* PROBLEM STATEMENT
Extract all lines from the data beneath that include the word "computer".

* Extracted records
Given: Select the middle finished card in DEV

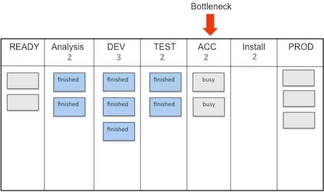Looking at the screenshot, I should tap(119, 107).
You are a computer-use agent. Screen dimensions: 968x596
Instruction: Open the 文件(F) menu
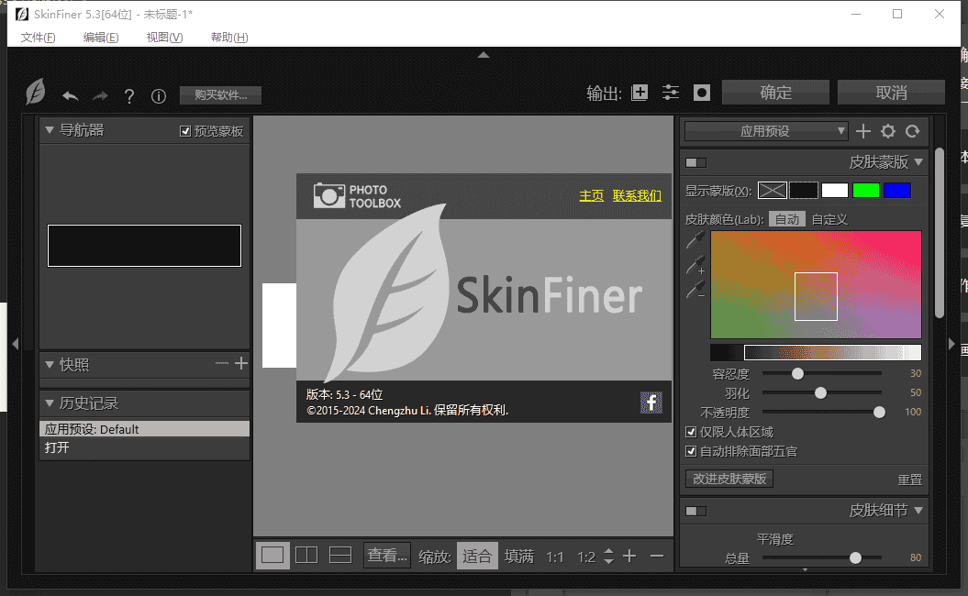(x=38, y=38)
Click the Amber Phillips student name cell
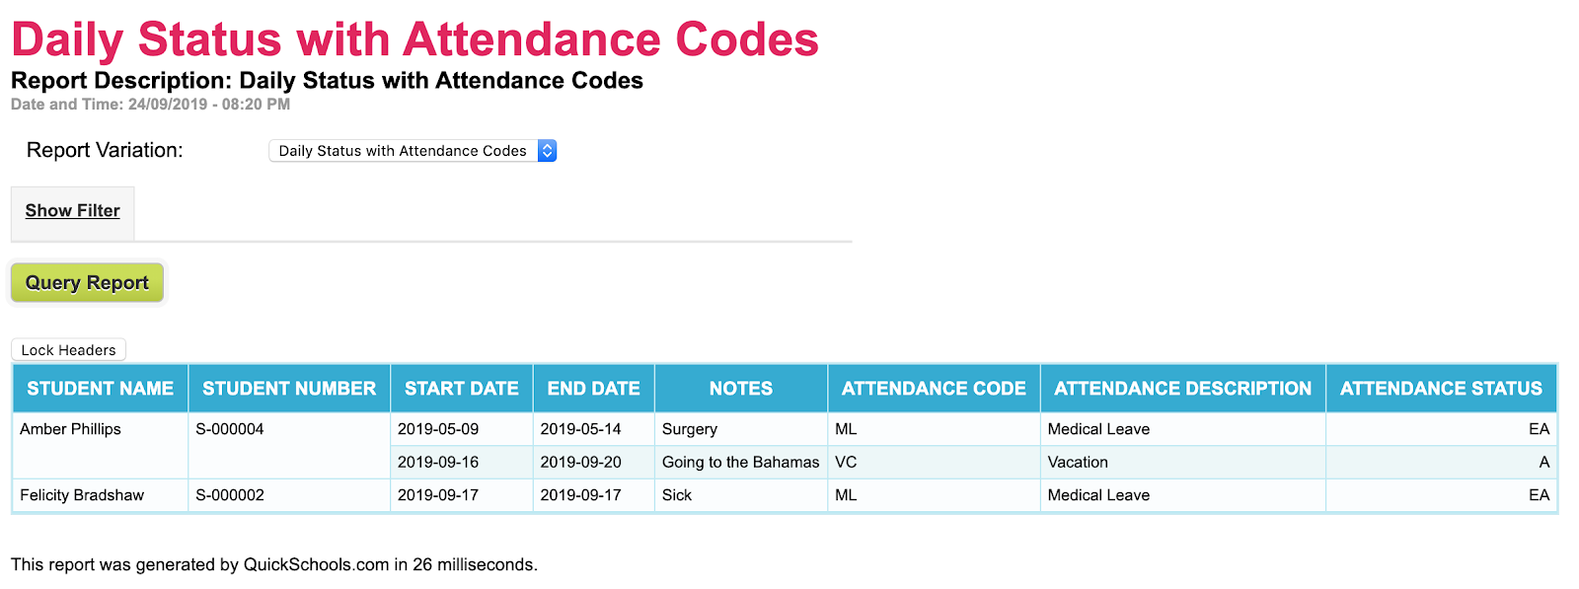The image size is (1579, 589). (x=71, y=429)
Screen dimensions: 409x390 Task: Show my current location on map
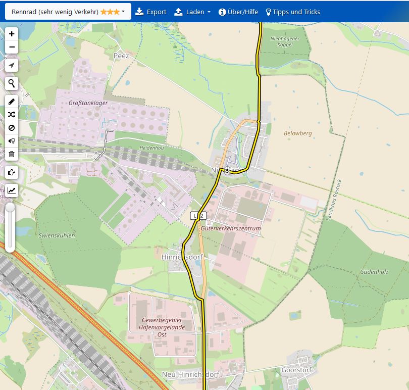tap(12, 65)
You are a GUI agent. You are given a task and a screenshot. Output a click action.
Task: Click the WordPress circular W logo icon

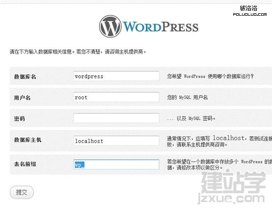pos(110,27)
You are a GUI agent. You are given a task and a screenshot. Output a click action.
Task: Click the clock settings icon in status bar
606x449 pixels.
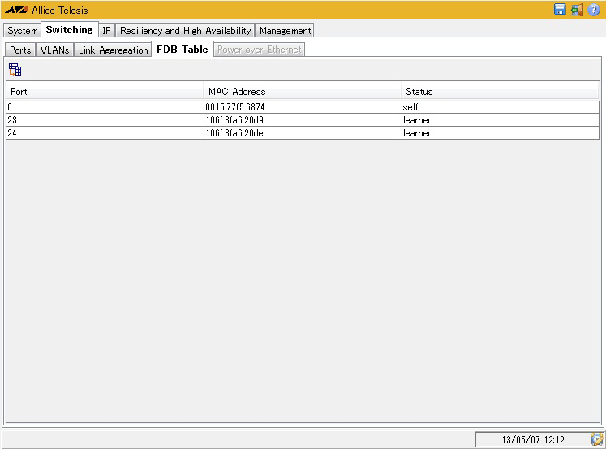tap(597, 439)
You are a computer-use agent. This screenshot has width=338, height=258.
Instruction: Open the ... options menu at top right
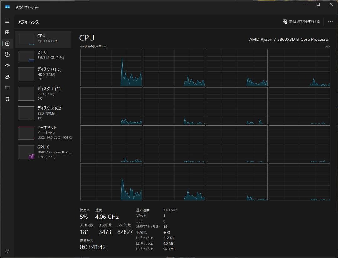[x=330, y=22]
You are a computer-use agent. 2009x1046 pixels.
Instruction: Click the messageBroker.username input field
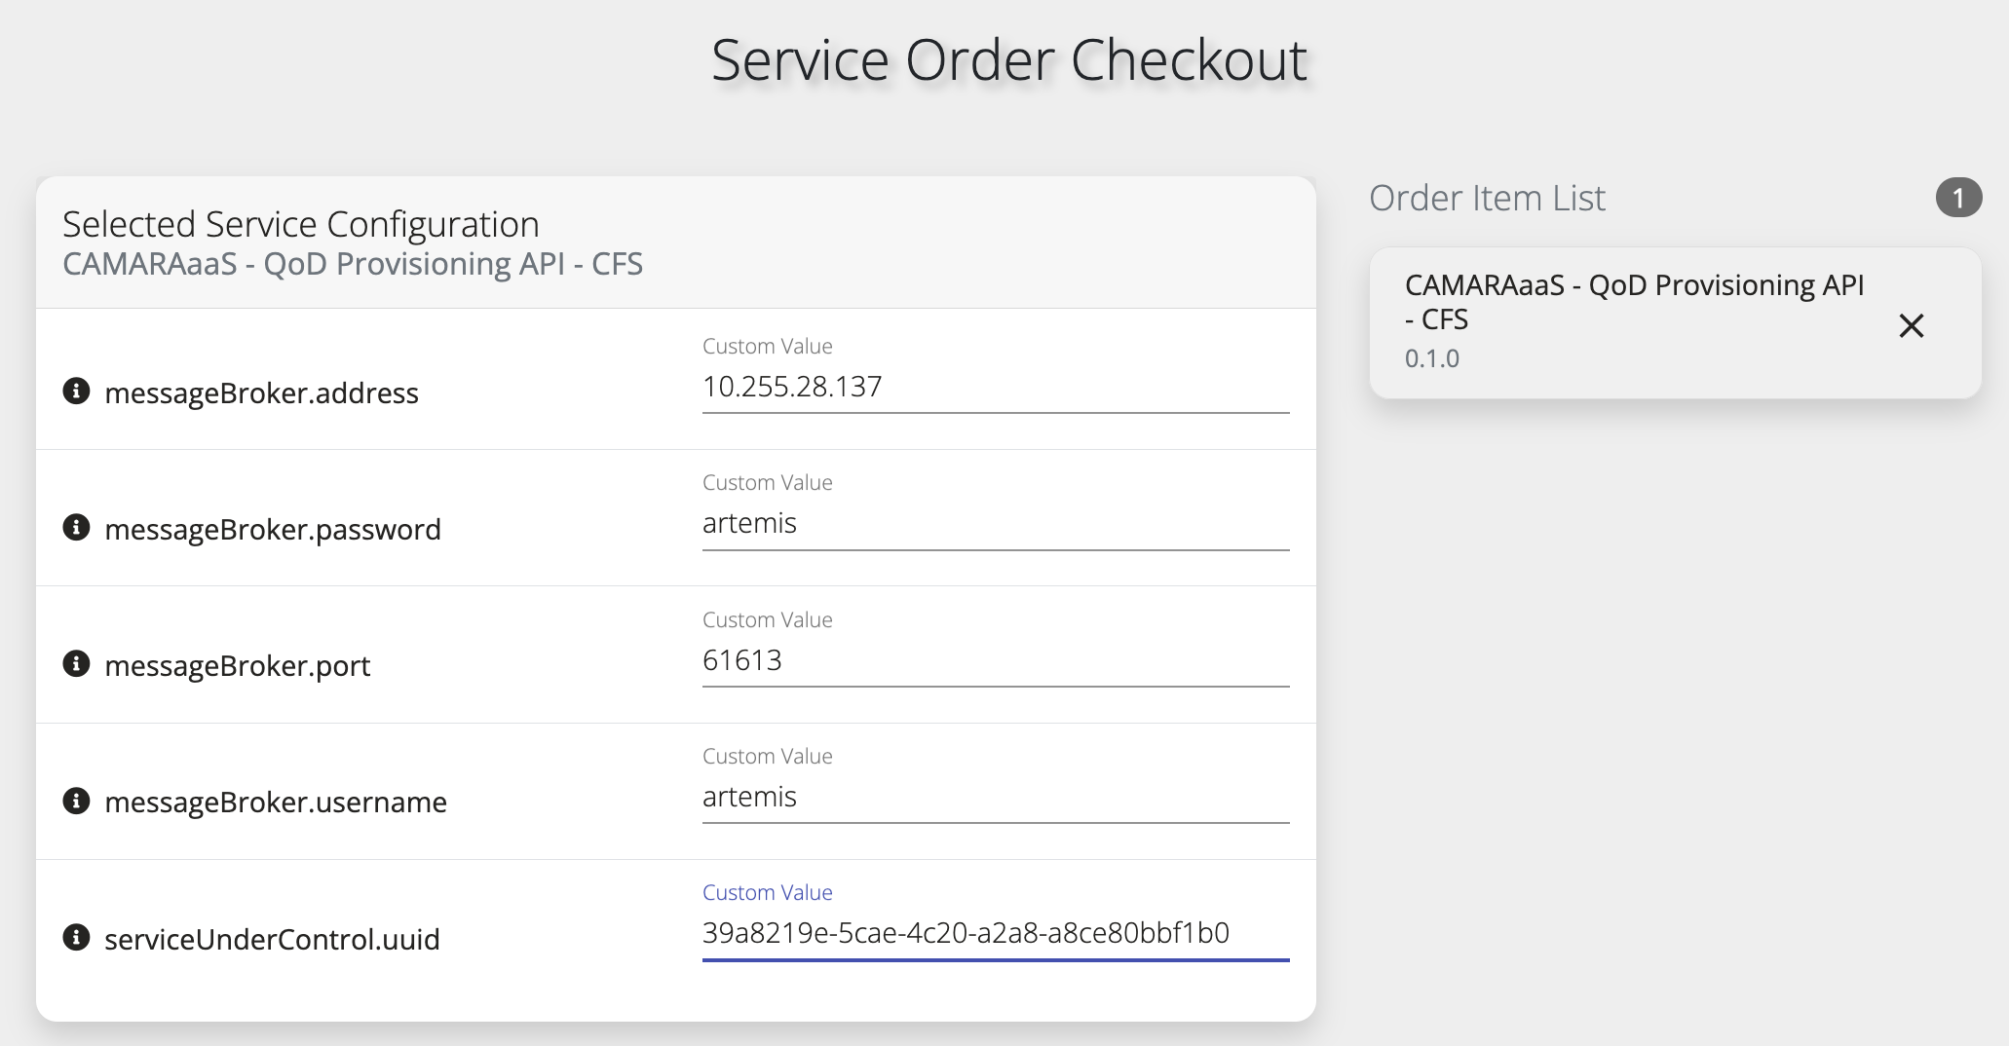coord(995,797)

---

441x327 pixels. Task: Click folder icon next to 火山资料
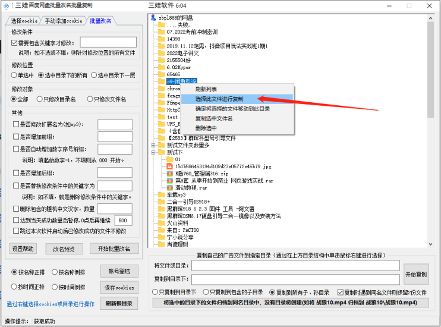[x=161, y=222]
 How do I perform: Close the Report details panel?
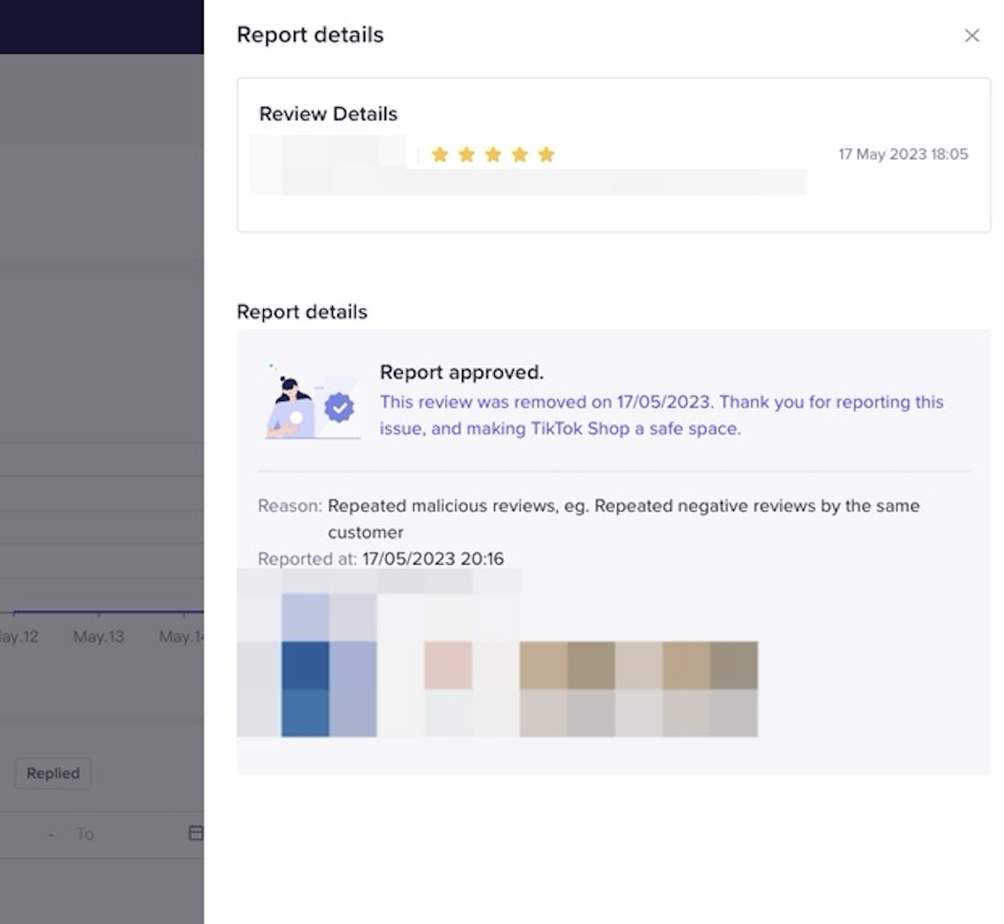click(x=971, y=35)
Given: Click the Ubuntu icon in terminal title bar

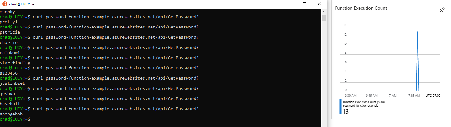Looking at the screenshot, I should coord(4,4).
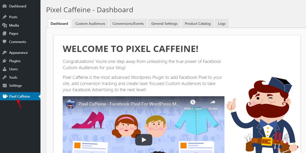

* OUTPUT BELOW
You are a computer-use agent. Screen dimensions: 968x596
You are a computer-use agent. This screenshot has width=338, height=258.
You are a computer-use agent. 2009x1046 pixels.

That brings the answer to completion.